● What the task requires: Every entry in the listing below has to be transcribed exactly.
· · · · ·
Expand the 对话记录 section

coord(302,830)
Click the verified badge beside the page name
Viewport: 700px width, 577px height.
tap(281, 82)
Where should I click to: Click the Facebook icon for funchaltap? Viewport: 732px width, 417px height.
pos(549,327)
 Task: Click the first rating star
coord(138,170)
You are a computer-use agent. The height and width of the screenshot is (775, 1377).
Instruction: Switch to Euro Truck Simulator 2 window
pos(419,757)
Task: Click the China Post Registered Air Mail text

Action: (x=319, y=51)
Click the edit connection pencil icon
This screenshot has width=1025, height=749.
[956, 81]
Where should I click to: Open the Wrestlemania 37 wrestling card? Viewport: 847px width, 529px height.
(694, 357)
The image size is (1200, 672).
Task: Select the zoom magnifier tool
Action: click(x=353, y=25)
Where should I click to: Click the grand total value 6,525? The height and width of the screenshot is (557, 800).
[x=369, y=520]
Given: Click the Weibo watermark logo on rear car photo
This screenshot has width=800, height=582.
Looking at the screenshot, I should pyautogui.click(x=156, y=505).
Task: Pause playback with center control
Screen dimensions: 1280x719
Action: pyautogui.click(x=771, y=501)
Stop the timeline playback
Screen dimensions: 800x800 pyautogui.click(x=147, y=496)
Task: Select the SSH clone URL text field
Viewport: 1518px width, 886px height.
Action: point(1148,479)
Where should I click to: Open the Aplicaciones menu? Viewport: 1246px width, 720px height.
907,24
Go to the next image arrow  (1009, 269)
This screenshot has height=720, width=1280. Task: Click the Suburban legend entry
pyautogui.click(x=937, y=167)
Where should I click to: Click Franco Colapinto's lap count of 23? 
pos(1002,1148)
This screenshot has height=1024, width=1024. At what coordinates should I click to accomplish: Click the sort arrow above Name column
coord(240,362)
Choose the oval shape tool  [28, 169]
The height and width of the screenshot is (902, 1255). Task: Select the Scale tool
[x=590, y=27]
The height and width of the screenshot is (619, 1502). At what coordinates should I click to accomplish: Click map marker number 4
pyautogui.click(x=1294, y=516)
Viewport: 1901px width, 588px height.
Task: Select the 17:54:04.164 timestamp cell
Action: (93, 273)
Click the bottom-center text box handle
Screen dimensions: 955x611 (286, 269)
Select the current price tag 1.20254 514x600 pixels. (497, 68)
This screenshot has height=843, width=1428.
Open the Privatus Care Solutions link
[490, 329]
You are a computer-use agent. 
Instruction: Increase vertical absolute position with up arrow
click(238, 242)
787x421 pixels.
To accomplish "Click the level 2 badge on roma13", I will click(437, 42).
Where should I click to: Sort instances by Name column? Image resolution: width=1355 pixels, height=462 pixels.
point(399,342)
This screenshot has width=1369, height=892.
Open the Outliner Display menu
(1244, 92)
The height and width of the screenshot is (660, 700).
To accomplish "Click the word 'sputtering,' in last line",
· · · · ·
● Exercise response:
Expand the 对话记录 section

coord(302,830)
Click the verified badge beside the page name
Viewport: 700px width, 577px height.
tap(281, 82)
Where should I click to: Click the Facebook icon for funchaltap? Viewport: 732px width, 417px height.
pos(549,327)
 Task: Click the first rating star
coord(138,170)
You are a computer-use agent. The height and width of the screenshot is (775, 1377).
Instruction: Switch to Euro Truck Simulator 2 window
pos(419,757)
Task: Click the China Post Registered Air Mail text

Action: (x=319, y=51)
Click the edit connection pencil icon
This screenshot has width=1025, height=749.
[956, 81]
Where should I click to: Open the Wrestlemania 37 wrestling card? Viewport: 847px width, 529px height.
(694, 357)
The image size is (1200, 672).
Task: Select the zoom magnifier tool
Action: click(x=353, y=25)
Where should I click to: Click the grand total value 6,525? The height and width of the screenshot is (557, 800).
[x=369, y=520]
Given: Click the Weibo watermark logo on rear car photo
This screenshot has width=800, height=582.
Looking at the screenshot, I should pyautogui.click(x=156, y=505).
Task: Pause playback with center control
Screen dimensions: 1280x719
Action: pyautogui.click(x=771, y=501)
Stop the timeline playback
Screen dimensions: 800x800 pyautogui.click(x=147, y=496)
Task: Select the SSH clone URL text field
Viewport: 1518px width, 886px height.
Action: point(1148,479)
Where should I click to: Open the Aplicaciones menu? Viewport: 1246px width, 720px height.
907,24
Go to the next image arrow  (1009, 269)
This screenshot has height=720, width=1280. Task: Click the Suburban legend entry
pyautogui.click(x=937, y=167)
Where should I click to: Click Franco Colapinto's lap count of 23? 
pos(1002,1148)
This screenshot has height=1024, width=1024. At what coordinates should I click to accomplish: Click the sort arrow above Name column
coord(240,362)
Choose the oval shape tool  [28, 169]
The height and width of the screenshot is (902, 1255). Task: Select the Scale tool
[x=590, y=27]
The height and width of the screenshot is (619, 1502). At what coordinates should I click to accomplish: Click map marker number 4
pyautogui.click(x=1294, y=516)
Viewport: 1901px width, 588px height.
Task: Select the 17:54:04.164 timestamp cell
Action: (93, 273)
Click the bottom-center text box handle
Screen dimensions: 955x611 (286, 269)
Select the current price tag 1.20254 514x600 pixels. (497, 68)
This screenshot has height=843, width=1428.
Open the Privatus Care Solutions link
[490, 329]
You are a computer-use agent. 
Instruction: Increase vertical absolute position with up arrow
click(238, 242)
787x421 pixels.
To accomplish "Click the level 2 badge on roma13", I will click(437, 42).
Where should I click to: Sort instances by Name column? Image resolution: width=1355 pixels, height=462 pixels.
point(399,342)
This screenshot has width=1369, height=892.
Open the Outliner Display menu
(1244, 92)
The height and width of the screenshot is (660, 700).
To accomplish "Click the word 'sputtering,' in last line",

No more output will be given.